→ Objectif de l'exercice
Recopiez fidèlement chacune des entrées qui suivent, sans y apporter la moindre modification.

→ Entrées fournies
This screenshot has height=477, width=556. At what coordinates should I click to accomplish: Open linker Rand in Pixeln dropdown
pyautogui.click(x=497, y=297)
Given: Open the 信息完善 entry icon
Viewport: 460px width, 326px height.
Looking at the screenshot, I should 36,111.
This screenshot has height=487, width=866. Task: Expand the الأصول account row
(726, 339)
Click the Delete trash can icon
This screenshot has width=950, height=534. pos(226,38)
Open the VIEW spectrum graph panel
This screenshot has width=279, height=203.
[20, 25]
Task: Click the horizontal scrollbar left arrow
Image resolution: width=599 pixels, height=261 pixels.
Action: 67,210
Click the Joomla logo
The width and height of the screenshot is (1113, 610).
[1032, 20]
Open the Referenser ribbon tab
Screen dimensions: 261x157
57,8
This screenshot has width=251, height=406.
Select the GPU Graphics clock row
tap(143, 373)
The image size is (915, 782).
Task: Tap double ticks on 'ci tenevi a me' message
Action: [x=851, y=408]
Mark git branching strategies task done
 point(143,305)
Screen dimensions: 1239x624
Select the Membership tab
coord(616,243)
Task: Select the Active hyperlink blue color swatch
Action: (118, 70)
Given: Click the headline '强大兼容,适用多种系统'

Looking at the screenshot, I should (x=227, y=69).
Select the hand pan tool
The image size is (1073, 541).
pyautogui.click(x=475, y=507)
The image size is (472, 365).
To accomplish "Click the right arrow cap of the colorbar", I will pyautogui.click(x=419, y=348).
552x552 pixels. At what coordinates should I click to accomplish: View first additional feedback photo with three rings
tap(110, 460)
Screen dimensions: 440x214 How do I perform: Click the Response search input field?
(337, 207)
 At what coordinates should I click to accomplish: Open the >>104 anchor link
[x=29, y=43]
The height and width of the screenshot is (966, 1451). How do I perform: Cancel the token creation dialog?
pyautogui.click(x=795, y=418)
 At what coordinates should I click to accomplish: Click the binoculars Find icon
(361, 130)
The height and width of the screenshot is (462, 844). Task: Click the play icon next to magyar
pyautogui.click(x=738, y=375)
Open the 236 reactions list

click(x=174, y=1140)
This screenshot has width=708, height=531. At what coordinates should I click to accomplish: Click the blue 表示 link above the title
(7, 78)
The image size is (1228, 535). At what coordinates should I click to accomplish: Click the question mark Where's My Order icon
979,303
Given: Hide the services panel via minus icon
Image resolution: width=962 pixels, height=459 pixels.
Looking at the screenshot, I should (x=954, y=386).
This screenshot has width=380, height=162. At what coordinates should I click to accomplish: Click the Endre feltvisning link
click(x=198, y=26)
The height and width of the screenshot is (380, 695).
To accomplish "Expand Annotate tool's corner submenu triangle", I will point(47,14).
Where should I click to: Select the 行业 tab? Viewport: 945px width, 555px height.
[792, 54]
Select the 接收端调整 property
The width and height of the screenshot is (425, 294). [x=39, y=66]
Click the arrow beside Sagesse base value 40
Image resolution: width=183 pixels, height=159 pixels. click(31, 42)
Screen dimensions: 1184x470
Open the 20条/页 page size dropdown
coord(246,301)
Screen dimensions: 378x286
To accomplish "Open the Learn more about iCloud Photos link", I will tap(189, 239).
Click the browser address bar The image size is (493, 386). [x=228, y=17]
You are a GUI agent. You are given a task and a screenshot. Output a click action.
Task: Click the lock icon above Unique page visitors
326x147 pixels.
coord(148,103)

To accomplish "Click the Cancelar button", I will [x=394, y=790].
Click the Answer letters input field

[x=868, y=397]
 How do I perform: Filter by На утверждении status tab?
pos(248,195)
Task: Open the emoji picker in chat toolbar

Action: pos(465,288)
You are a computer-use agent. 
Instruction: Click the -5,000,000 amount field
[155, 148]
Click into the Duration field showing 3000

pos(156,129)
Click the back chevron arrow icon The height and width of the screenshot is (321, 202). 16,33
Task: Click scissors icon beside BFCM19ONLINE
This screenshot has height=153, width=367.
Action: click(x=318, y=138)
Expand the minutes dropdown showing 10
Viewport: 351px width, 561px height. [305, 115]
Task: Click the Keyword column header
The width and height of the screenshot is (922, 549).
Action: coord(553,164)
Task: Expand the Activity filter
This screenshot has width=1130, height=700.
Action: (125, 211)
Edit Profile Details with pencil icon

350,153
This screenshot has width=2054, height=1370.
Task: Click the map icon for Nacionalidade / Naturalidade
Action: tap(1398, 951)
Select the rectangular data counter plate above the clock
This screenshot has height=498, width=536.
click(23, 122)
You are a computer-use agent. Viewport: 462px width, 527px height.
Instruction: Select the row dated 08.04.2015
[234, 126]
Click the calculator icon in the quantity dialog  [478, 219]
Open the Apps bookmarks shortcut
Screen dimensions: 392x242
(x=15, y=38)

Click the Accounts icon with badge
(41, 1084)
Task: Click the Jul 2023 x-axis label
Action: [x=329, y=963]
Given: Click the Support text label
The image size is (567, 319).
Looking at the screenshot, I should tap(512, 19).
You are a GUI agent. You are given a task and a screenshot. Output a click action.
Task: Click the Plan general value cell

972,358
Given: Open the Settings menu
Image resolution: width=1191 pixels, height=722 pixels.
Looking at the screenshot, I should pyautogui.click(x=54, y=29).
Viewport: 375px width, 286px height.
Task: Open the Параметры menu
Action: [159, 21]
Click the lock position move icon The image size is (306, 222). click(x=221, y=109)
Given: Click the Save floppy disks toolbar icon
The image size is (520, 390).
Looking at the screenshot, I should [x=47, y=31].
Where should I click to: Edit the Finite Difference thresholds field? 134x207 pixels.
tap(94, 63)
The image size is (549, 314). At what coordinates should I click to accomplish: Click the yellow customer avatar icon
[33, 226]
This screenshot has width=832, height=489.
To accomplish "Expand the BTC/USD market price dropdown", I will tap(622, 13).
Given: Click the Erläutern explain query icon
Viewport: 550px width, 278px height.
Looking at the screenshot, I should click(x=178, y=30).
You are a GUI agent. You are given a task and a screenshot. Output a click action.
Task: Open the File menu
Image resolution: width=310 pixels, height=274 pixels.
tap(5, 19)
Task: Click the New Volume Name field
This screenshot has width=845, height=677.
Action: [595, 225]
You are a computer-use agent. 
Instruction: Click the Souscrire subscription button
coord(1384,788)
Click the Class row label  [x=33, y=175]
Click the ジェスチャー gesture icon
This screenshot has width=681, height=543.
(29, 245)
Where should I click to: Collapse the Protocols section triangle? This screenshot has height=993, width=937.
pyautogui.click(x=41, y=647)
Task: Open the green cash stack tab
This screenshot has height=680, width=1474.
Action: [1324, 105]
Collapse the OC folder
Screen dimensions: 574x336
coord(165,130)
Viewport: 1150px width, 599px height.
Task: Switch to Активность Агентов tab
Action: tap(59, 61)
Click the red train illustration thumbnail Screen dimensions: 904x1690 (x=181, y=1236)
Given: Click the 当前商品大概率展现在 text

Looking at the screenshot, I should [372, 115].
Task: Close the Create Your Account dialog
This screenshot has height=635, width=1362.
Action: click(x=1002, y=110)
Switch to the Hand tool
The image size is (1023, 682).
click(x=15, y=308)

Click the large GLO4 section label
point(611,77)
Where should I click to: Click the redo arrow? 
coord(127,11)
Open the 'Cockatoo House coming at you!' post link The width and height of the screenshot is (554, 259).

→ Réponse au problème
This screenshot has height=477, width=556. At what coordinates should I click to accomplish: Open linker Rand in Pixeln dropdown
pyautogui.click(x=497, y=297)
Given: Open the 信息完善 entry icon
Viewport: 460px width, 326px height.
Looking at the screenshot, I should 36,111.
This screenshot has height=487, width=866. Task: Expand the الأصول account row
(726, 339)
Click the Delete trash can icon
This screenshot has width=950, height=534. pos(226,38)
Open the VIEW spectrum graph panel
This screenshot has width=279, height=203.
[20, 25]
Task: Click the horizontal scrollbar left arrow
Image resolution: width=599 pixels, height=261 pixels.
Action: 67,210
Click the Joomla logo
The width and height of the screenshot is (1113, 610).
[1032, 20]
Open the Referenser ribbon tab
Screen dimensions: 261x157
57,8
This screenshot has width=251, height=406.
Select the GPU Graphics clock row
tap(143, 373)
The image size is (915, 782).
Task: Tap double ticks on 'ci tenevi a me' message
Action: [x=851, y=408]
Mark git branching strategies task done
 point(143,305)
Screen dimensions: 1239x624
Select the Membership tab
coord(616,243)
Task: Select the Active hyperlink blue color swatch
Action: (118, 70)
Given: Click the headline '强大兼容,适用多种系统'

Looking at the screenshot, I should (x=227, y=69).
Select the hand pan tool
The image size is (1073, 541).
pyautogui.click(x=475, y=507)
The image size is (472, 365).
To accomplish "Click the right arrow cap of the colorbar", I will pyautogui.click(x=419, y=348).
552x552 pixels. At what coordinates should I click to accomplish: View first additional feedback photo with three rings
tap(110, 460)
Screen dimensions: 440x214 How do I perform: Click the Response search input field?
(337, 207)
 At what coordinates should I click to accomplish: Open the >>104 anchor link
[x=29, y=43]
The height and width of the screenshot is (966, 1451). How do I perform: Cancel the token creation dialog?
pyautogui.click(x=795, y=418)
 At what coordinates should I click to accomplish: Click the binoculars Find icon
(361, 130)
The height and width of the screenshot is (462, 844). Task: Click the play icon next to magyar
pyautogui.click(x=738, y=375)
Open the 236 reactions list

click(x=174, y=1140)
This screenshot has width=708, height=531. At what coordinates should I click to accomplish: Click the blue 表示 link above the title
(7, 78)
The image size is (1228, 535). At what coordinates should I click to accomplish: Click the question mark Where's My Order icon
979,303
Given: Hide the services panel via minus icon
Image resolution: width=962 pixels, height=459 pixels.
Looking at the screenshot, I should (x=954, y=386).
This screenshot has width=380, height=162. At what coordinates should I click to accomplish: Click the Endre feltvisning link
click(x=198, y=26)
The height and width of the screenshot is (380, 695).
To accomplish "Expand Annotate tool's corner submenu triangle", I will point(47,14).
Where should I click to: Select the 行业 tab? Viewport: 945px width, 555px height.
[792, 54]
Select the 接收端调整 property
The width and height of the screenshot is (425, 294). [x=39, y=66]
Click the arrow beside Sagesse base value 40
Image resolution: width=183 pixels, height=159 pixels. click(31, 42)
Screen dimensions: 1184x470
Open the 20条/页 page size dropdown
coord(246,301)
Screen dimensions: 378x286
To accomplish "Open the Learn more about iCloud Photos link", I will tap(189, 239).
Click the browser address bar The image size is (493, 386). [x=228, y=17]
You are a GUI agent. You are given a task and a screenshot. Output a click action.
Task: Click the lock icon above Unique page visitors
326x147 pixels.
coord(148,103)

To accomplish "Click the Cancelar button", I will [x=394, y=790].
Click the Answer letters input field

[x=868, y=397]
 How do I perform: Filter by На утверждении status tab?
pos(248,195)
Task: Open the emoji picker in chat toolbar

Action: pos(465,288)
You are a computer-use agent. 
Instruction: Click the -5,000,000 amount field
[155, 148]
Click into the Duration field showing 3000

pos(156,129)
Click the back chevron arrow icon The height and width of the screenshot is (321, 202). 16,33
Task: Click scissors icon beside BFCM19ONLINE
This screenshot has height=153, width=367.
Action: click(x=318, y=138)
Expand the minutes dropdown showing 10
Viewport: 351px width, 561px height. [305, 115]
Task: Click the Keyword column header
The width and height of the screenshot is (922, 549).
Action: coord(553,164)
Task: Expand the Activity filter
This screenshot has width=1130, height=700.
Action: (125, 211)
Edit Profile Details with pencil icon

350,153
This screenshot has width=2054, height=1370.
Task: Click the map icon for Nacionalidade / Naturalidade
Action: tap(1398, 951)
Select the rectangular data counter plate above the clock
This screenshot has height=498, width=536.
click(23, 122)
You are a computer-use agent. Viewport: 462px width, 527px height.
Instruction: Select the row dated 08.04.2015
[234, 126]
Click the calculator icon in the quantity dialog  [478, 219]
Open the Apps bookmarks shortcut
Screen dimensions: 392x242
(x=15, y=38)

Click the Accounts icon with badge
(41, 1084)
Task: Click the Jul 2023 x-axis label
Action: [x=329, y=963]
Given: Click the Support text label
The image size is (567, 319).
Looking at the screenshot, I should tap(512, 19).
You are a GUI agent. You are given a task and a screenshot. Output a click action.
Task: Click the Plan general value cell

972,358
Given: Open the Settings menu
Image resolution: width=1191 pixels, height=722 pixels.
Looking at the screenshot, I should pyautogui.click(x=54, y=29).
Viewport: 375px width, 286px height.
Task: Open the Параметры menu
Action: [159, 21]
Click the lock position move icon The image size is (306, 222). click(x=221, y=109)
Given: Click the Save floppy disks toolbar icon
The image size is (520, 390).
Looking at the screenshot, I should [x=47, y=31].
Where should I click to: Edit the Finite Difference thresholds field? 134x207 pixels.
tap(94, 63)
The image size is (549, 314). At what coordinates should I click to accomplish: Click the yellow customer avatar icon
[33, 226]
This screenshot has width=832, height=489.
To accomplish "Expand the BTC/USD market price dropdown", I will tap(622, 13).
Given: Click the Erläutern explain query icon
Viewport: 550px width, 278px height.
Looking at the screenshot, I should click(x=178, y=30).
You are a GUI agent. You are given a task and a screenshot. Output a click action.
Task: Open the File menu
Image resolution: width=310 pixels, height=274 pixels.
tap(5, 19)
Task: Click the New Volume Name field
This screenshot has width=845, height=677.
Action: [595, 225]
You are a computer-use agent. 
Instruction: Click the Souscrire subscription button
coord(1384,788)
Click the Class row label  [x=33, y=175]
Click the ジェスチャー gesture icon
This screenshot has width=681, height=543.
(29, 245)
Where should I click to: Collapse the Protocols section triangle? This screenshot has height=993, width=937.
pyautogui.click(x=41, y=647)
Task: Open the green cash stack tab
This screenshot has height=680, width=1474.
Action: [1324, 105]
Collapse the OC folder
Screen dimensions: 574x336
coord(165,130)
Viewport: 1150px width, 599px height.
Task: Switch to Активность Агентов tab
Action: tap(59, 61)
Click the red train illustration thumbnail Screen dimensions: 904x1690 (x=181, y=1236)
Given: Click the 当前商品大概率展现在 text

Looking at the screenshot, I should [372, 115].
Task: Close the Create Your Account dialog
This screenshot has height=635, width=1362.
Action: click(x=1002, y=110)
Switch to the Hand tool
The image size is (1023, 682).
click(x=15, y=308)

Click the large GLO4 section label
point(611,77)
Where should I click to: Click the redo arrow? 
coord(127,11)
Open the 'Cockatoo House coming at you!' post link The width and height of the screenshot is (554, 259).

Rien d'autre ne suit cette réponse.